На заключительном концерте октет из трех педагогов – действующих профессиональных исполнителей – и талантливых студентов (четверо репетировали Тринадцатый квартет Бетховена) исполнили Октет Мендельсона (Струнный октет ми-бемоль мажор, люблю это произведение; Мендельсону было шестнадцать, когда он его написал), который репетировали параллельно с квартетами.
В свой первый день на семинаре, впервые услышав их исполнение, я почувствовал легкое беспокойство. Думаю, из-за порывистого, резкого звучания. Конечно, они играли вместе всего второй день, так что глупо было требовать от них глубокого изысканного звука. Даже я это понимал. И все же в голову то и дело закрадывалось сомнение: станет ли всего за неделю эта музыка такой, чтобы исполнять на концерте? Ведь пока она была всего лишь болванкой для создания того, что мы называем хорошей музыкой. Не слишком ли это мало – неделя, даже для маэстро Одзавы, чтобы придать ей товарный вид? Все же перед нами не профессиональные оркестранты с большим опытом, а пока всего лишь ученики.
– Все нормально, постепенно будет лучше, – жизнерадостно улыбался маэстро Одзава, но я продолжал сомневаться. Что бы я ни слушал, квартеты или оркестр, мой слух ловил одни лишь несовершенства.
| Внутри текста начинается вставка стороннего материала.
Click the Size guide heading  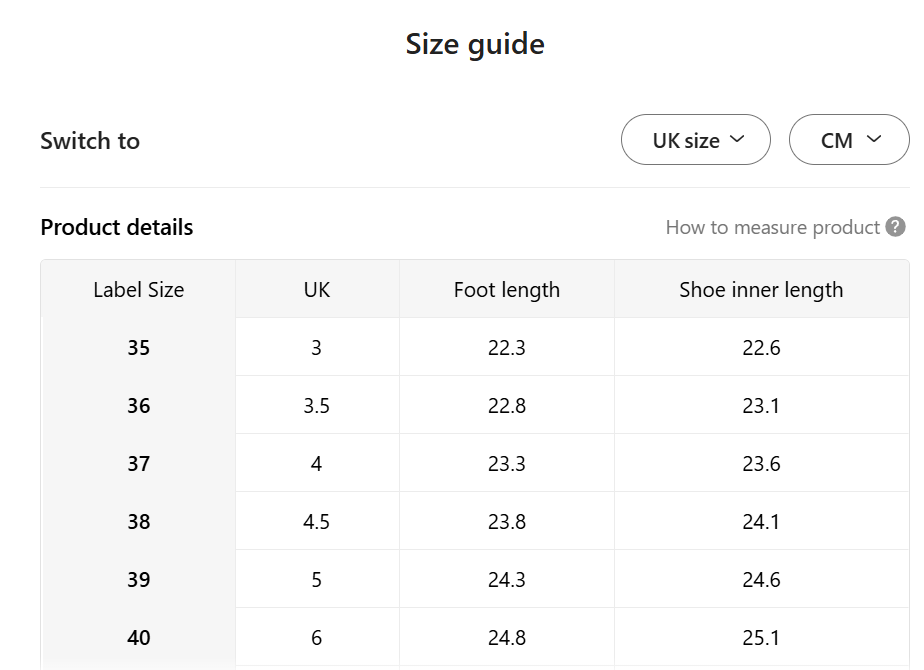tap(475, 44)
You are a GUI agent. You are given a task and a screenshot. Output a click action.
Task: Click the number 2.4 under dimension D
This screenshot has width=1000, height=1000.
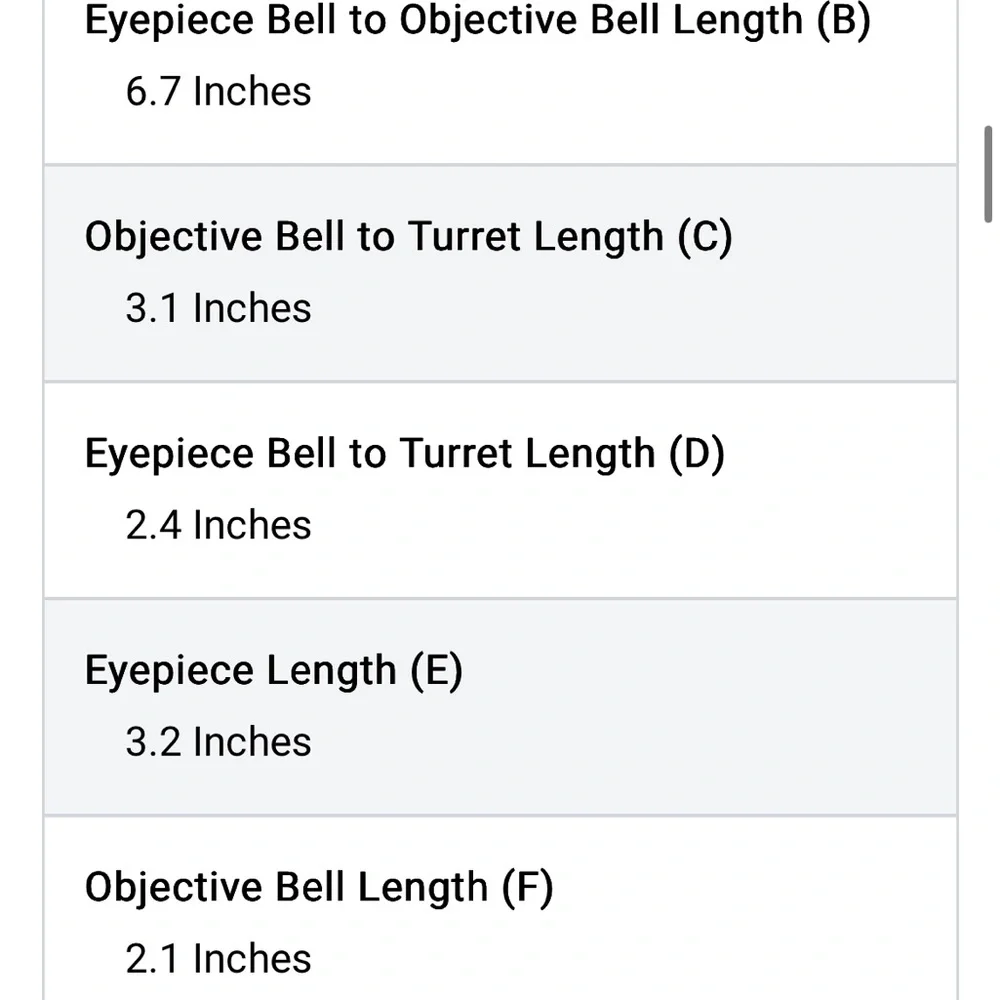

Гайдн не был похож на Гайдна, Шуберт – на Шуберта, а Равель не был похож на Равеля. Пусть и исполненная в полном соответствии с нотами, это все же была не та, не настоящая музыка.
Тем не менее каждый день я садился за руль не слишком резвого универсала «форд-фокус» и ехал в Роль, обходил разбросанные по всей территории классы и с надеждой прислушивался к игре молодых исполнителей. Держал в памяти каждую из музыкальных частей семи струнных квартетов, чтобы видеть ежедневные изменения. Запоминал в лицо и по имени каждого ученика, отмечал для себя особенности его игры. Сначала прогресс казался очень медленным. Словно невидимая глазу мягкая стена преграждала им путь. Я подумал, что так они, пожалуй, не успеют к концерту.
Но в один прекрасный миг в ярком свете летнего дня между ними словно беззвучно вспыхнула искра. И в дневных квартетах, и в вечернем ансамбле звучание сделалось более собранным, словно раздвинув собой пространство. Исполнители стали дышать в унисон, звуки гармонично вибрировали. Постепенно Гайдн стал похож на Гайдна, Шуберт – на Шуберта, а Равель стал похож на Равеля. Каждый теперь не просто исполнял свою партию, но слышал других. «Неплохо, – подумал я, – совсем неплохо». Вокруг действительно зарождалось что-то особенное.